Opini

Dihina Sesama, Dimuliakan Allah

Oleh: Sukanda Subrata
Penulis Lepas Cirebon

Dalam kehidupan sehari – hari, orang miskin dihina orang kaya sudah biasa. Orang yang bodoh dihina orang pintar sudah biasa. Orang jelek dihina orang cakep juga sudah biasa, jadi tak usah heran, memang seperti itu adanya. Mungkin kita pernah mengalami hal yang sama. Betapa sakit hati dan malunya kita dan tidak bisa berbuat apa-apa kecuali sabar dengan kondisi yang ada. Kita pun tidak akan bisa melupakannya begitu saja, selamanya pengalaman buruk itu akan menghantui perasaan kita. Lebih parahnya trauma. Manusiawi saja jika muncul dalam hati pikiran negatif. Suatu waktu kita bisa melakukan hal yang sama (membalas).
Sebagai muslim yang taqwa kepada Allah SWT, tidak diperbolehkan membalas kejahatan /perlakuan yang tidak menyenangkan yang orang lain lakukan kepada kita. Biarkan saja semuanya kita serahkan kepada Allah SWT yang maha kuasa. Justru sebaliknya, kita harus mendoakan mereka agar diberi kesadaran oleh Allah SWT agar tidak lagi mengulanginya. Kita yakin bahwa di balik sebuah peristiwa atau insiden itu terdapat hikmah yang harus kita petik. Bisa jadi kita agar lebih dekat lagi kepada Allah SWT, bisa jadi agar kita lebih fokus lagi di dalam mengerjakan sesuatu sehingga kita berubah dari sebelumnya, kita tidak lagi miskin, tidak lagi bodoh dan seterusnya.

*Tujuan Tugas 1*: Ambil baris-baris daftar tanpa perubahan apa pun, mulai dari awal daftar sampai dengan baris yang memuat "(x=362, y=165)".

*Data Mentah*:

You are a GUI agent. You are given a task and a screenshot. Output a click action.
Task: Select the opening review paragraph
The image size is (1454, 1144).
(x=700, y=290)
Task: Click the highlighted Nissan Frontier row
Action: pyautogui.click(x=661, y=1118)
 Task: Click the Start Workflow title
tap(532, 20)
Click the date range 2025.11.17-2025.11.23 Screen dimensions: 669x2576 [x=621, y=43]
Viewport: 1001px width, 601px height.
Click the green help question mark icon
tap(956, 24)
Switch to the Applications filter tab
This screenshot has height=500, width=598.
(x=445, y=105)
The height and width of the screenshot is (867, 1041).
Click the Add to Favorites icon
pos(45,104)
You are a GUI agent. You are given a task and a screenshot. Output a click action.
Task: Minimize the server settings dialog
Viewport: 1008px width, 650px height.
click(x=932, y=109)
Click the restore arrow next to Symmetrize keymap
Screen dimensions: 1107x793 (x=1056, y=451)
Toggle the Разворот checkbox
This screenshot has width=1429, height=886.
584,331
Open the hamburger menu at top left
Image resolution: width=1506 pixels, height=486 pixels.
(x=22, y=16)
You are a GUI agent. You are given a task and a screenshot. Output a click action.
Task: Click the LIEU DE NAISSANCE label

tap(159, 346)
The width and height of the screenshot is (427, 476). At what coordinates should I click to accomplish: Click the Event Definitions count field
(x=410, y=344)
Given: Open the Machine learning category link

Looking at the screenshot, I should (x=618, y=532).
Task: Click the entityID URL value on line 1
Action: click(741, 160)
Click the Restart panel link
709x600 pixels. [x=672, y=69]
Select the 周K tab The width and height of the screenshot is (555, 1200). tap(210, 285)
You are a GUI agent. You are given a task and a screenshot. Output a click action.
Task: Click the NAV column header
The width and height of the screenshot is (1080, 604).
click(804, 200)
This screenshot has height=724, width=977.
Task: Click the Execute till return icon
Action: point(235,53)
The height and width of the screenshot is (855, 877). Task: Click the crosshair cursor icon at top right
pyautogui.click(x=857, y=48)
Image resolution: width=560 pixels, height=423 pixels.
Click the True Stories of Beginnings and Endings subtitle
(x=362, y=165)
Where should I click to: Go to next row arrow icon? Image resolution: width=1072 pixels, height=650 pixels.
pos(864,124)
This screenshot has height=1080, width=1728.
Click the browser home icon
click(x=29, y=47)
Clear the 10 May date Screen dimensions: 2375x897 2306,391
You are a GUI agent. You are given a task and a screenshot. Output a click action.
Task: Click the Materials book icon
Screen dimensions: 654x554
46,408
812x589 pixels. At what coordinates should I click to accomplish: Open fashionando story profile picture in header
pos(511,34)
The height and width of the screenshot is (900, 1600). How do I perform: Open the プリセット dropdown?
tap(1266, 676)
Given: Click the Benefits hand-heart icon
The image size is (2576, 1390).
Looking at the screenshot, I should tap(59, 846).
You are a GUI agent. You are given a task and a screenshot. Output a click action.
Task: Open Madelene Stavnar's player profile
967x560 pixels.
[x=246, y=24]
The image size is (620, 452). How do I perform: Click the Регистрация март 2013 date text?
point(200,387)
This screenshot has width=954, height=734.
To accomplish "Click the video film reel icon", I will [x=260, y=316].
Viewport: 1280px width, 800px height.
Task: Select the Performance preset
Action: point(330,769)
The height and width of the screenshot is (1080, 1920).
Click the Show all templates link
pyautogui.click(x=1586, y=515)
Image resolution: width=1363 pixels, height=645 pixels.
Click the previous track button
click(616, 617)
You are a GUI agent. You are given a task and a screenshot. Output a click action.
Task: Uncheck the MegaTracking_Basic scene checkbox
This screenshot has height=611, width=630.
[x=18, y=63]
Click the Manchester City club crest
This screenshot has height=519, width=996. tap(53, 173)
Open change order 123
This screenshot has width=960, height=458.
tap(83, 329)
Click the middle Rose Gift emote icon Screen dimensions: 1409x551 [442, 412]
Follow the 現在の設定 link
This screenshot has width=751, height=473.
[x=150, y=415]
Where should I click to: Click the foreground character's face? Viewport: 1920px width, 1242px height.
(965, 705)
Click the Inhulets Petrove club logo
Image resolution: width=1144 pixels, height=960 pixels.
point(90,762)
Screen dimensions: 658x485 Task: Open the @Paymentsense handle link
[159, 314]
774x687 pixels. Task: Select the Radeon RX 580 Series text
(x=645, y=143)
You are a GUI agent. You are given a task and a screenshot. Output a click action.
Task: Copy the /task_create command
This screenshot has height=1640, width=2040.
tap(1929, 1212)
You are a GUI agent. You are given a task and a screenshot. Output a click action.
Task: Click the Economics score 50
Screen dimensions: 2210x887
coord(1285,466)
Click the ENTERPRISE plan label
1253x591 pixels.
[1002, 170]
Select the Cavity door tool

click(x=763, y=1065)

*Tujuan Tugas 2*: Menurut teks bacaan, apa yang harus dilakukan seorang muslim terhadap orang yang memperlakukannya dengan tidak menyenangkan, alih-alih membalasnya?

*Jawaban Tertulis 1*:
You are a GUI agent. You are given a task and a screenshot. Output a click action.
Task: Select the opening review paragraph
The image size is (1454, 1144).
(x=700, y=290)
Task: Click the highlighted Nissan Frontier row
Action: pyautogui.click(x=661, y=1118)
 Task: Click the Start Workflow title
tap(532, 20)
Click the date range 2025.11.17-2025.11.23 Screen dimensions: 669x2576 [x=621, y=43]
Viewport: 1001px width, 601px height.
Click the green help question mark icon
tap(956, 24)
Switch to the Applications filter tab
This screenshot has height=500, width=598.
(x=445, y=105)
The height and width of the screenshot is (867, 1041).
Click the Add to Favorites icon
pos(45,104)
You are a GUI agent. You are given a task and a screenshot. Output a click action.
Task: Minimize the server settings dialog
Viewport: 1008px width, 650px height.
click(x=932, y=109)
Click the restore arrow next to Symmetrize keymap
Screen dimensions: 1107x793 (x=1056, y=451)
Toggle the Разворот checkbox
This screenshot has width=1429, height=886.
584,331
Open the hamburger menu at top left
Image resolution: width=1506 pixels, height=486 pixels.
(x=22, y=16)
You are a GUI agent. You are given a task and a screenshot. Output a click action.
Task: Click the LIEU DE NAISSANCE label

tap(159, 346)
The width and height of the screenshot is (427, 476). At what coordinates should I click to accomplish: Click the Event Definitions count field
(x=410, y=344)
Given: Open the Machine learning category link

Looking at the screenshot, I should (x=618, y=532).
Task: Click the entityID URL value on line 1
Action: click(741, 160)
Click the Restart panel link
709x600 pixels. [x=672, y=69]
Select the 周K tab The width and height of the screenshot is (555, 1200). tap(210, 285)
You are a GUI agent. You are given a task and a screenshot. Output a click action.
Task: Click the NAV column header
The width and height of the screenshot is (1080, 604).
click(804, 200)
This screenshot has height=724, width=977.
Task: Click the Execute till return icon
Action: point(235,53)
The height and width of the screenshot is (855, 877). Task: Click the crosshair cursor icon at top right
pyautogui.click(x=857, y=48)
Image resolution: width=560 pixels, height=423 pixels.
Click the True Stories of Beginnings and Endings subtitle
(x=362, y=165)

*Jawaban Tertulis 2*: Mendoakan mereka agar diberi kesadaran oleh Allah SWT supaya tidak lagi mengulanginya.